Source excerpt:
-=-=-=-=-
Review Summary: Accidentally wiped out in their prime
By the mid-90’s, death metal was splintering pretty hard into sub-genres. It was a musical Wild West out there, a true potpourri of influences hybridising with the genre in a myriad of ways. The one that turned out to stand the test of time was a melodic blend with NWOBHM, which has gone on to influence countless bands all over the widely understood metal realm. However, that wasn’t the only manner in which death metal bands flirted with melody two decades ago. A number of acts, such as Amorphis and Tiamat, took cues from progressive and psychedelic works. This often resulted in more plodding, down-tempo works with the riffs losing a fair share of metallic edge. The style largely died out, probably in no small part because those albums often turned out to be but transitional works on the way to a more throughout embrace of the progressive inspiration.
Scum was one of the representatives of that style, their moniker a misnomer from their grimy beginnings akin to their compatriots Xysma. Their sophomore effort Purple Dreams & Magic Poems was released the same year as Slaughter of the Soul, offering an accomplished glimpse of how melodic death metal might have turned out in a parallel universe. The register shift in the impassioned guitar melody near the outro of anchor track “Flames of the Silver Sea” remains arguably the most spine-tingling moment in the genre’s history. They had a real good thing going, but a follow-up never materialised. As it turns out, the whole album was tracked and ready to go, but death metal’s waning popularity led to the band getting unceremoniously ditched by their label. Two decades later, the recordings resurfaced on a completely unrelated label.
-=-=-=-=-
Dataset extract:
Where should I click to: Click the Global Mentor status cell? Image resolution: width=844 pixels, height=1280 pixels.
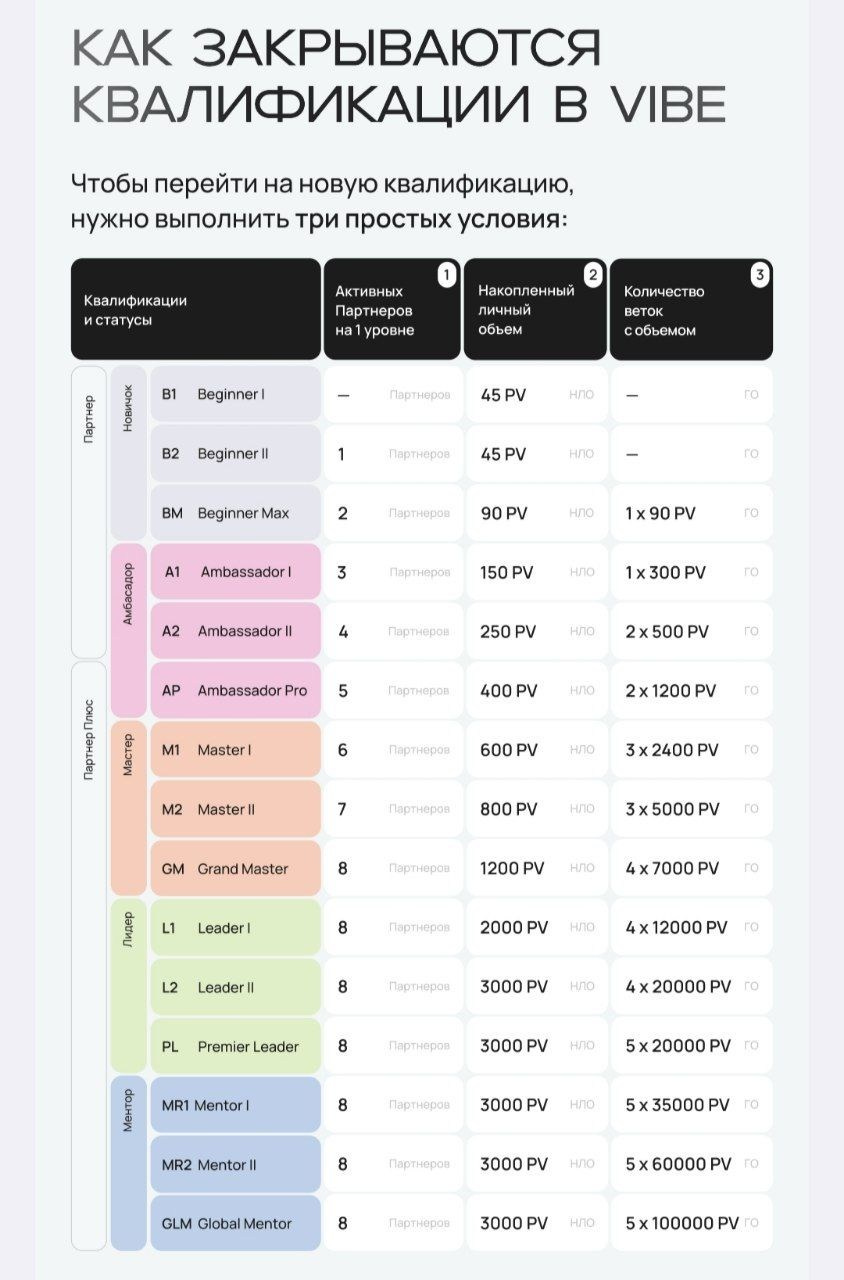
-=-=-=-=-
What you have to do: Retype the review of Scum's unreleased follow-up album word for word, from beginning to end.

Solution for this task:
Review Summary: Accidentally wiped out in their prime
By the mid-90’s, death metal was splintering pretty hard into sub-genres. It was a musical Wild West out there, a true potpourri of influences hybridising with the genre in a myriad of ways. The one that turned out to stand the test of time was a melodic blend with NWOBHM, which has gone on to influence countless bands all over the widely understood metal realm. However, that wasn’t the only manner in which death metal bands flirted with melody two decades ago. A number of acts, such as Amorphis and Tiamat, took cues from progressive and psychedelic works. This often resulted in more plodding, down-tempo works with the riffs losing a fair share of metallic edge. The style largely died out, probably in no small part because those albums often turned out to be but transitional works on the way to a more throughout embrace of the progressive inspiration.
Scum was one of the representatives of that style, their moniker a misnomer from their grimy beginnings akin to their compatriots Xysma. Their sophomore effort Purple Dreams & Magic Poems was released the same year as Slaughter of the Soul, offering an accomplished glimpse of how melodic death metal might have turned out in a parallel universe. The register shift in the impassioned guitar melody near the outro of anchor track “Flames of the Silver Sea” remains arguably the most spine-tingling moment in the genre’s history. They had a real good thing going, but a follow-up never materialised. As it turns out, the whole album was tracked and ready to go, but death metal’s waning popularity led to the band getting unceremoniously ditched by their label. Two decades later, the recordings resurfaced on a completely unrelated label.